I always seemed to be doing things so quick, everything. Like daily chores such as cooking, laundry, or even moving myself-I almost always walk faster than whoever happens to be walking beside me.

It’s like I’m too task-oriented. Finishing things was all that I wanted (but also disliked) doing. I neglected the feelings bit. Now I’m starting to appreciate the beauty of taking it easy, taking it slow.  Regrettably it could’ve happened earlier.

It’s been so long that this habit of wanting results with a snap of the fingers, it has become part of me. It defines every aspect of my life, my work, relationship, social life…I can see now that it’s the reason why certain things are they way they are. Especially the relationship bit.

This trait that’s so deeply ingrained in me, has a lot to do with the growing up experience. 
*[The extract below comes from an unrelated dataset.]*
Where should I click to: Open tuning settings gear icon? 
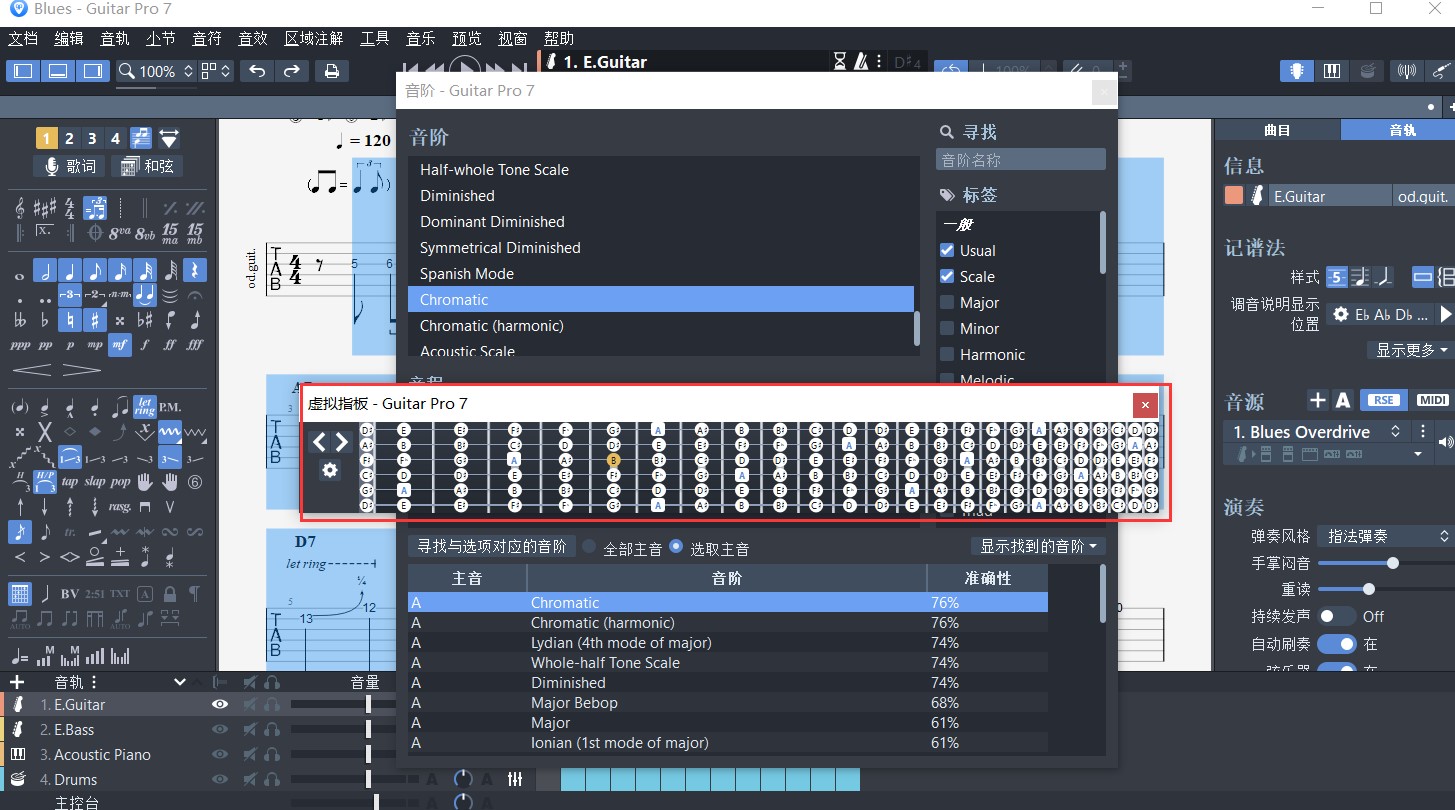(x=1341, y=314)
To go back in time, the first time I heard someone pointing out to me that I was always anxious about things, always seemed to be in a rush, was when I was 13. Such innocent tender time, what’s there to worry about? Well, that’s when I relocated from Shanghai to Singapore, an unsettling experience where I felt totally out of place, unwelcomed and depressed.  Since then I’ve lived by on my own, without parents, with no family. 

I grew anxious and worrisome, because no one’s gonna watch my back. I have to do every single thing by myself. Even today when I look back I cannot believe I’ve gone through so much all on my own, the most crucial ten years that’ll shape a person’s  character and world views.

Circumstances needed me to be strong, to be independent, to think ahead of times and to take up responsibilities prematurely.  It’s like if I wasn’t sleeping, I would be trudging, pulling and tugging and sweating and panting, just to put pieces of my life in what I believed to be their rightful places, so that my life will sail forward, like a small tiny boat overwhelmed by the unpredictable but powerful sea, that was the future.  

Through storm and tides, the lonely sailor must sail the boat forward.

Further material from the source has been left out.